Available data —

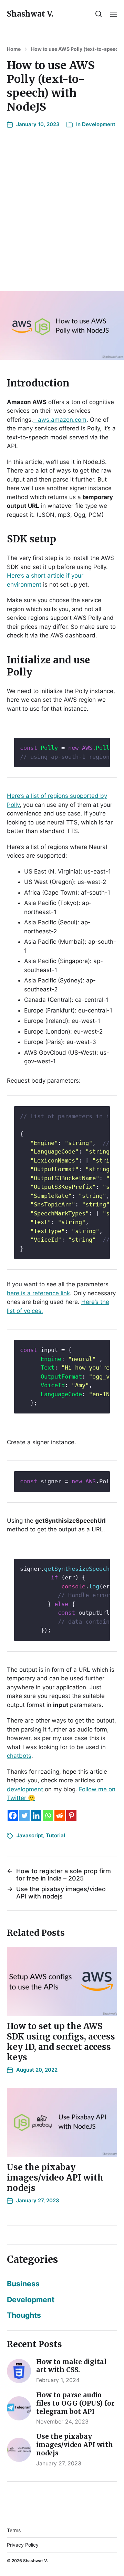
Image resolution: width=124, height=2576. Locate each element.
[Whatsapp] (48, 1815)
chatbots (19, 1755)
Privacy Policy (23, 2545)
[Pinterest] (71, 1815)
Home (14, 49)
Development (98, 124)
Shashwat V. (30, 14)
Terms (14, 2530)
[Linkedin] (36, 1815)
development (26, 1789)
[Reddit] (59, 1815)
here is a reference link (38, 1293)
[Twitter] (24, 1815)
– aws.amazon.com (59, 419)
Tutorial (55, 1835)
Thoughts (24, 2315)
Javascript (30, 1835)
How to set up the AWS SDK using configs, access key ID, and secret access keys (61, 2042)
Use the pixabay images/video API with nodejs (55, 2177)
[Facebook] (13, 1815)
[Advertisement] (62, 211)
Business (23, 2283)
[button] (98, 14)
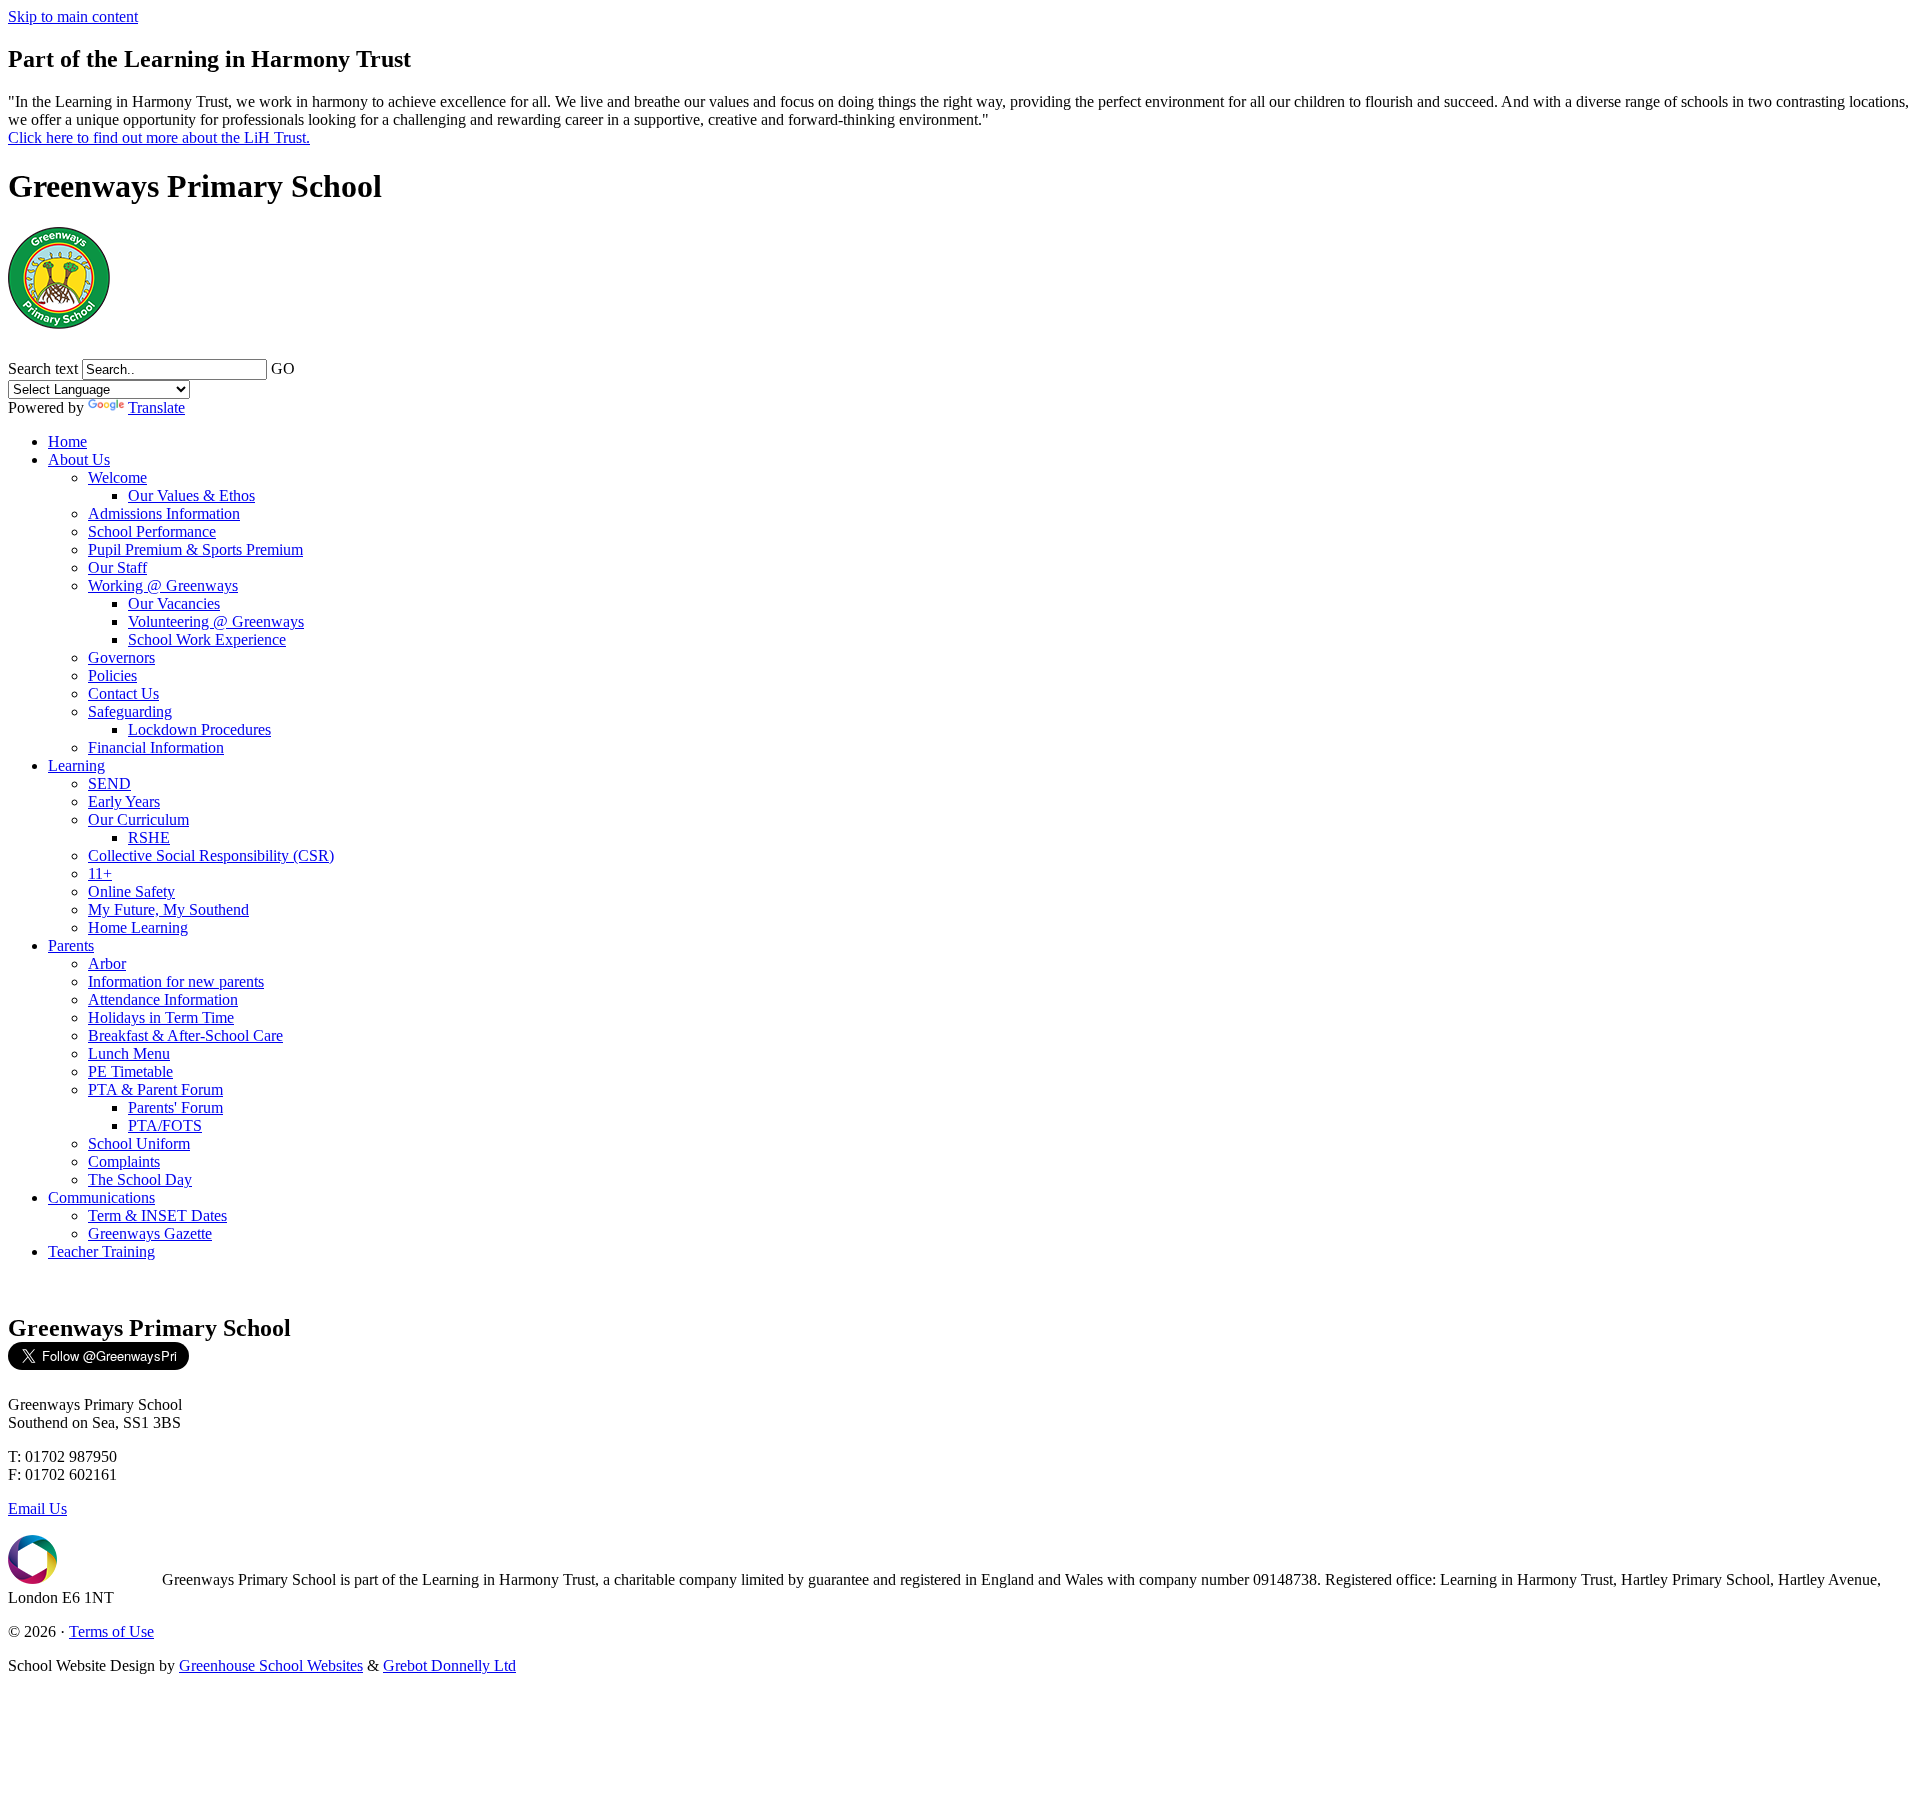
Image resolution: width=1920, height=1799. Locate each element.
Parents (71, 945)
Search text (43, 368)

Brief —
Using the entries above, give again exactly the lines from the line holding "[Twitter] (24, 1815)" through the line holding "[Facebook] (13, 1815)". Include both end lines and nothing else.

Reply —
[Twitter] (24, 1815)
– aws.amazon.com (59, 419)
Tutorial (55, 1835)
Thoughts (24, 2315)
Javascript (30, 1835)
How to set up the AWS SDK using configs, access key ID, and secret access keys (61, 2042)
Use the pixabay images/video API with nodejs (55, 2177)
[Facebook] (13, 1815)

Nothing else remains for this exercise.